CS284b: Seminar in Computer Science

Topics in Geometric Modeling

Instructors: Profs. Arvo and Schröder

Location: Tu 3:30-5:00, Fr 12:30-2:00, room 121, Beckmann Institute

Online Resources

Description

This course will explore a number of topics that relate to the construction and representation of geometric models on a computer, with the emphasis on three-dimensional surfaces. Rather than attempting to survey the field of geometric modeling, the purpose of the course is to allow students to explore several aspects in depth through programming and reading recently published articles.

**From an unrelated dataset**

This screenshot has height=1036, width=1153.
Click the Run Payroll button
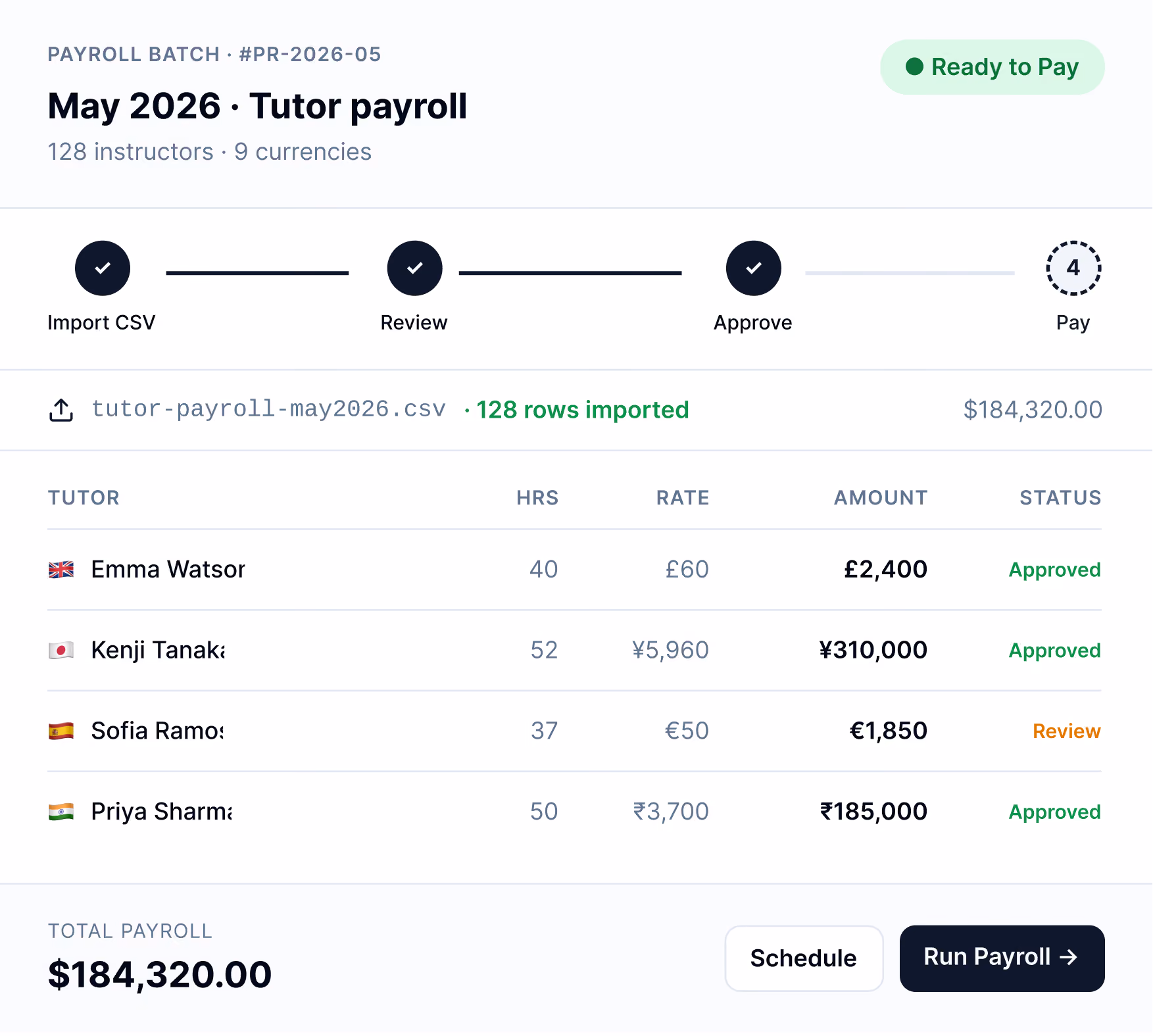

The course will begin with a number of lectures aimed at covering the basics of techniques based on approximating and interpolating polynomials. Once the basics are covered we'll move into state of the art algorithms addressing various problems such as

reconstruction of surfaces from unorganized points;
mesh decimation;
smooth interpolation and approximation for arbitrary topologies;
hierarchical, or multi-level, decompositions of geometry;
interactive techniques for surface design;
meshing for finite element methods.

What we'll actually get to during the quarter will be determined by the interests of the participants.

A possible list of basic topics to be covered includes

Spline Curves: Bezier form, B-Spline form, blossoming, polar forms, construction, evaluation, differentiation, knot insertion, subdivision, degree lifting;
Spline Surfaces: Cross product domains, triangular patches, Bezier form, B-Spline form;
Subdivision Surfaces based on Splines: Catmull-Clark, Doo-Sabin, Loop, Reif, Peters;
Interpolating Subdivision Curves: Deslauriers-Dubuc, Donoho, Herley;
Interpolating Subdivsion Surfaces: Dyn.

Requirements

There will be small programming assignments in the beginning of the course to study some of the basic techniques. In the latter part of the course Students will be required to summarize and present one recent research paper related to geometric modeling, and to devise and complete a programming project that builds upon any of the techniques covered in class.

Recommended Background

Mathematics: multi-variable calculus, real analysis, linear algebra.
Computer Science: solid programming ability in at least one language (Java, C++, C, Matlab, Maple, Fortran, Mathematica). Based on the chosen project some familiarity with advanced data structures, 3D computer graphics algorithms, and interactive techniques may be desirable.